The President stressed that “Energy Security, as we know, is of paramount importance. It is not just a national concern; it is a global imperative. In the face of emerging challenges, both geopolitical and technological, we must ensure the resilience of our energy infrastructure. The decisions we make today will impact the energy security of generations to come.”

“By removing the subsidy, we are creating a more transparent and accountable energy sector. The funds that were previously allocated to subsidizing petroleum products are now redirected towards developing and upgrading our energy and other social infrastructure.

“The removal of the subsidy has encouraged further private sector participation in the energy industry with potential of attracting more local and international investors, fostering innovation and competition that will drive down costs and improve the overall efficiency of our energy sector.
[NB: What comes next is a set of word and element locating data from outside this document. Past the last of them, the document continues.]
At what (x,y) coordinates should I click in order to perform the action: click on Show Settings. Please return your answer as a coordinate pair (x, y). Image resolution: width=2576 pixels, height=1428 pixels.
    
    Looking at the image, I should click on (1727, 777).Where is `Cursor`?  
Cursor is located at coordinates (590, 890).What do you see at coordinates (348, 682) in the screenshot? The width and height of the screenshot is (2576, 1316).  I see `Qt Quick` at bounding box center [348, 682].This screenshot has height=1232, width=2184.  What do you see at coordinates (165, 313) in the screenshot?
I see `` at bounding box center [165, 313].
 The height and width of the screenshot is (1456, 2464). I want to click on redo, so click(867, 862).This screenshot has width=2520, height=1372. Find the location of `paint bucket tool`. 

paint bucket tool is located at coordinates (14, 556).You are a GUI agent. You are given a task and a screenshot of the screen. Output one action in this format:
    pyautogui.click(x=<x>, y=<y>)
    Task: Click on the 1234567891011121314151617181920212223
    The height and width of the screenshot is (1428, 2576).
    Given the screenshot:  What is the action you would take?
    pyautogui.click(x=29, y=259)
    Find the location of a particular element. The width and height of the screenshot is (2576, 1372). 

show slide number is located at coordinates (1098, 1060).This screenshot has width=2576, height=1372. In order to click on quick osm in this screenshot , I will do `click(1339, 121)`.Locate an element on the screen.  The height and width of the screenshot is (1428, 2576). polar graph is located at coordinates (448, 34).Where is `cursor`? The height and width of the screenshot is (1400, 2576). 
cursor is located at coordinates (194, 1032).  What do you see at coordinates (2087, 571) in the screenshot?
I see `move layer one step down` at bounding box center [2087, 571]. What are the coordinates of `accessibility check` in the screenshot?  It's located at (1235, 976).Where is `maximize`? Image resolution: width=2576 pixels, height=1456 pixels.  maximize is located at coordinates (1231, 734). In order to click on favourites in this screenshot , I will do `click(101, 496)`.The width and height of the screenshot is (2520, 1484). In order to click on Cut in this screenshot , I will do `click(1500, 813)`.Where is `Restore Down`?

”I am acutely aware of the immediate impact this decision may have had on our citizens, especially those with lower incomes. Therefore, in parallel with the subsidy removal, my administration is committed to implementing social intervention programs to mitigate the short-term effects on vulnerable populations. These programs will ensure that the burden of the subsidy removal is shared equitably and that the most vulnerable among us are protected.

“The decision to remove the petroleum subsidy is not an easy one, but it is a necessary one for the long-term energy security and economic prosperity of our beloved nation. I call upon all stakeholders, including industry experts, policymakers, and the general public, to engage in constructive dialogue and collaboration as we navigate these challenging but transformative times. Together, we can build a resilient and sustainable energy future for Nigeria.”

According to him, “Finance, as always, plays a pivotal role in driving the energy agenda. Adequate funding is crucial to support the development and deployment of cutting-edge technologies, infrastructure, and projects that will shape our energy future.”

“I challenge each one of you to actively participate, engage in meaningful discussions, and contribute your expertise towards finding solutions to the complex energy challenges we face. Together, we can navigate the new energy world order with resilience, innovation, and a shared commitment to a sustainable and secure energy future for Nigeria.”